Coronavirus. L'Italia sul binario
Parole in libertà, in giorni senza libertà: chiusi per virus, non possiamo fare. Ma possiamo continuare a pensare…
Giorno 31
Viviamo su un binario, allibiti e scossi. La rissa e la Via Crucis, le accuse e la preghiera, la tv che urla e chi muore in silenzio. Non è difficile capire da che parte stare. Ma i toni sono talmente diversi che a volte mi chiedo se questo è un Paese solo, o ce ne sono due. Due come le verità, due come le date per riaprire. Due (purtroppo) anche come i clienti delle librerie, ma chissà perché talmente essenziali da farle ripartire per prime.
I numeri, nel loro piccolo hanno sempre un senso. E anche i numeri, come le formiche, ogni tanto, si arrabbiano. Tanti dicono: c’è troppa gente che va in giro senza un valido motivo, per forza che poi il contagio resta forte… Probabilmente questa è la realtà percepita, ma è anche l’unica giustificazione che può spacciare chi non ha spiegazioni alternative da dare. La frenesia delle uscite pasquali in questo fine settimana mi smentiranno, ma sinora in un mese sono state 230mila le persone denunciate per essere state trovate per strada senza una comprovata e consentita motivazione. Tante, in assoluto. Ma solo se non si considera il numero dei controlli, più di 6 milioni. Di cosa stiamo parlando allora?
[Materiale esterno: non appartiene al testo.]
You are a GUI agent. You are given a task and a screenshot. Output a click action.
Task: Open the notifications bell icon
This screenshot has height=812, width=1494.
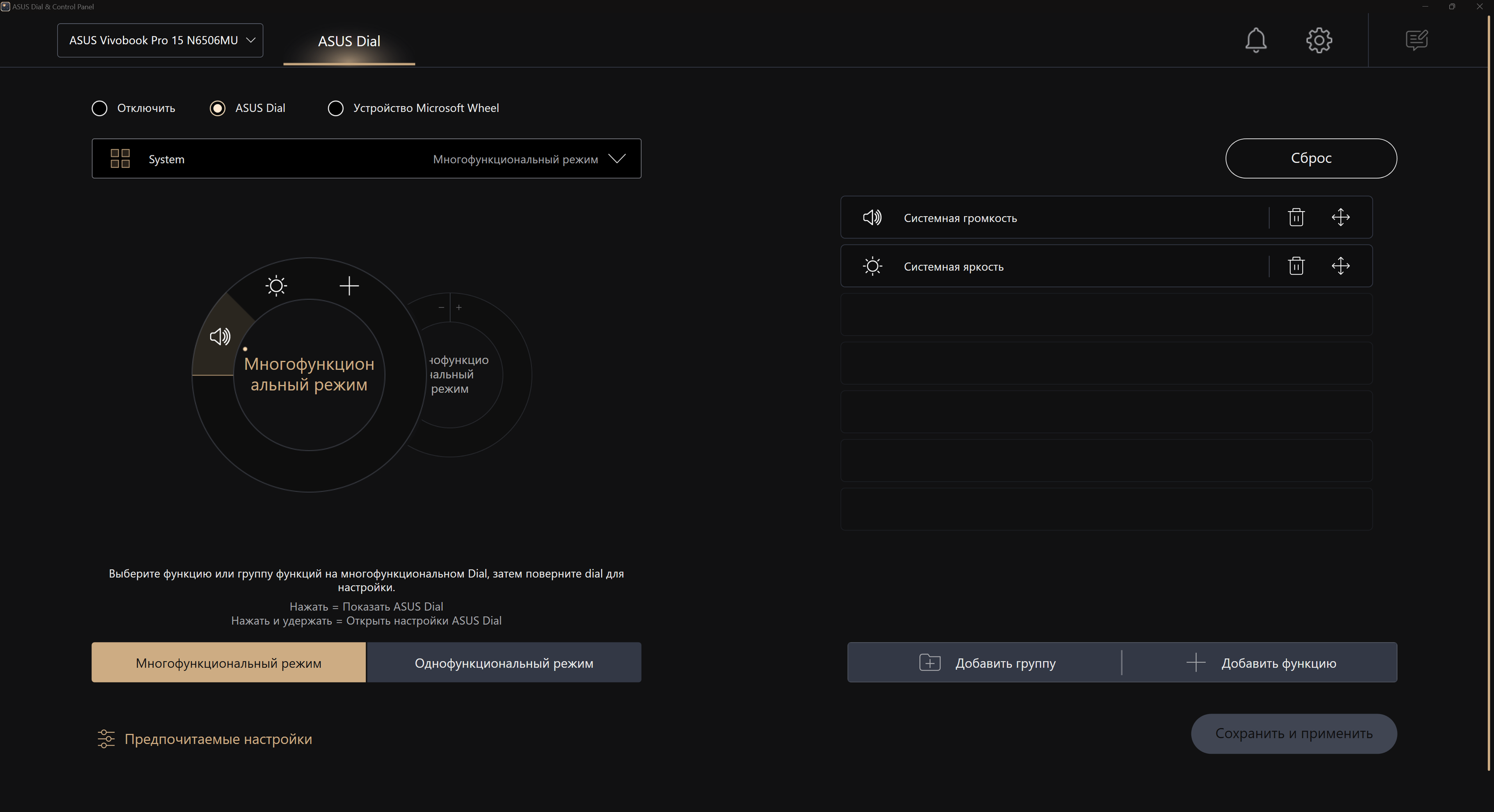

Di meno di 4 cretini su 100, una media sufficiente a far scuotere la testa, ma non a rovesciare indignazione sul genere italico. Che invece, credo, in questa emergenza deprimente si sta dimostrando molto migliore di quanto ritenga di se stesso.
Penso alle signore che cuciono gratis le mascherine per i volontari, alle aziende che si riconvertono, a quelle che continuano a pagare gli stipendi ai loro operai anche se non lavorano, ai ragazzi che partecipano alla spesa solidale. Penso al cestino calato nei vicoli di Napoli con la scritta: chi può dia, chi non può prenda. Penso ai cento e più preti morti sinora (lo stesso numero dei medici) per aver assistito gli ammalati, senza far rumore e senza che nessuno li chiami eroi. Penso a chi regala le orchidee che non può vendere, a chi anticipa i soldi di acquisti futuri ai negozianti chiusi, e a chi ha inventato una app per rendere tecnologica questa pratica. Penso a chi da un mese è obbligato a stare a casa quando la sua casa è una galera, cioè al 30% delle famiglie di questo Paese che (dati Istat) vivono in condizioni di sovraffollamento estremo, chiusi in quattro o cinque in bilocali senza balcone. Penso ai quasi due milioni di questi nuclei che versano in condizioni di indigenza assoluta, eppure non assaltano i supermercati, non protestano, ma si arrangiano come possono, e aspettano che passi per tornare a vivere la loro dignitosa povertà senza altre costrizioni.
Mentre c’è un’Italia che litiga e si insulta, ce n’è un’altra responsabile, profonda e obbediente, fatta di italiani che meritano un elogio non solo per la loro pazienza, ma anche per l’energia creativa che adoperano nel dare una mano a se stessi e allo Stato. Sarebbe ora di parlarne, di sottolinearla più e meglio di quella che invece ci dipingono, cinica e incosciente, perennemente ladra. Forse è proprio vero, come scriveva Leo Longanesi, che siamo dei buoni a nulla capaci di tutto. Ma, tranne le inevitabili eccezioni, in fondo siamo ancora e in stragrande maggioranza soprattutto quelli: brava gente, su un binario impazzito.